PROBLEM:
All of the entries below are to be copied word for word.
***** SOURCE RECORDS
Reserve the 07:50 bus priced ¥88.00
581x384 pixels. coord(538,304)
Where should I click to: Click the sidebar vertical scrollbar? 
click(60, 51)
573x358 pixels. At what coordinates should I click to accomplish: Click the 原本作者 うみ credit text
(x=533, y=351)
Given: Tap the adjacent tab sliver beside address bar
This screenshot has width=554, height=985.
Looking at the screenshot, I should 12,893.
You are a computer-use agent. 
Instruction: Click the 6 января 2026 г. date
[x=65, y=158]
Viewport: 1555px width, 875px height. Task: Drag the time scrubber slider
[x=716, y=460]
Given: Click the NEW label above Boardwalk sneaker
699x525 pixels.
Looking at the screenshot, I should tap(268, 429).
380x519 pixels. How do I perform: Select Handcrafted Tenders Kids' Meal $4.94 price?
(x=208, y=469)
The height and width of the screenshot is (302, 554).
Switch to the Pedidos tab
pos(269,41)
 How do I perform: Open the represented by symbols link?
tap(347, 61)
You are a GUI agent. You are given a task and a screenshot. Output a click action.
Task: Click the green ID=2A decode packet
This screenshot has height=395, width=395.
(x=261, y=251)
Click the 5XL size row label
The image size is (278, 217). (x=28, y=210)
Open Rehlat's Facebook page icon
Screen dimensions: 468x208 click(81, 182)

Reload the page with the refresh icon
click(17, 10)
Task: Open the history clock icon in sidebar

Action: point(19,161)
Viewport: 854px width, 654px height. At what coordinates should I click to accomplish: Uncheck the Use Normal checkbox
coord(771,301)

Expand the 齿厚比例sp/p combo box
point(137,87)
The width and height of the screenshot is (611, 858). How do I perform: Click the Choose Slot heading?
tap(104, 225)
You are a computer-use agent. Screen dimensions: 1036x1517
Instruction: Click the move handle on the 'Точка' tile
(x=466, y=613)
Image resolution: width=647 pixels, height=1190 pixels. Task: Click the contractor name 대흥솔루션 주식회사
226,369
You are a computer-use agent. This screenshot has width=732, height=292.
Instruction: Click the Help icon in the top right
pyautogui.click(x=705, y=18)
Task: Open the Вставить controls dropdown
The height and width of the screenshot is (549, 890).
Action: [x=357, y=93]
**********
RESPONSE TO THIS EXERCISE:
Reserve the 07:50 bus priced ¥88.00
581x384 pixels. coord(538,304)
Where should I click to: Click the sidebar vertical scrollbar? 
click(60, 51)
573x358 pixels. At what coordinates should I click to accomplish: Click the 原本作者 うみ credit text
(x=533, y=351)
Given: Tap the adjacent tab sliver beside address bar
This screenshot has width=554, height=985.
Looking at the screenshot, I should 12,893.
You are a computer-use agent. 
Instruction: Click the 6 января 2026 г. date
[x=65, y=158]
Viewport: 1555px width, 875px height. Task: Drag the time scrubber slider
[x=716, y=460]
Given: Click the NEW label above Boardwalk sneaker
699x525 pixels.
Looking at the screenshot, I should tap(268, 429).
380x519 pixels. How do I perform: Select Handcrafted Tenders Kids' Meal $4.94 price?
(x=208, y=469)
The height and width of the screenshot is (302, 554).
Switch to the Pedidos tab
pos(269,41)
 How do I perform: Open the represented by symbols link?
tap(347, 61)
You are a GUI agent. You are given a task and a screenshot. Output a click action.
Task: Click the green ID=2A decode packet
This screenshot has height=395, width=395.
(x=261, y=251)
Click the 5XL size row label
The image size is (278, 217). (x=28, y=210)
Open Rehlat's Facebook page icon
Screen dimensions: 468x208 click(81, 182)

Reload the page with the refresh icon
click(17, 10)
Task: Open the history clock icon in sidebar

Action: point(19,161)
Viewport: 854px width, 654px height. At what coordinates should I click to accomplish: Uncheck the Use Normal checkbox
coord(771,301)

Expand the 齿厚比例sp/p combo box
point(137,87)
The width and height of the screenshot is (611, 858). How do I perform: Click the Choose Slot heading?
tap(104, 225)
You are a computer-use agent. Screen dimensions: 1036x1517
Instruction: Click the move handle on the 'Точка' tile
(x=466, y=613)
Image resolution: width=647 pixels, height=1190 pixels. Task: Click the contractor name 대흥솔루션 주식회사
226,369
You are a computer-use agent. This screenshot has width=732, height=292.
Instruction: Click the Help icon in the top right
pyautogui.click(x=705, y=18)
Task: Open the Вставить controls dropdown
The height and width of the screenshot is (549, 890).
Action: [x=357, y=93]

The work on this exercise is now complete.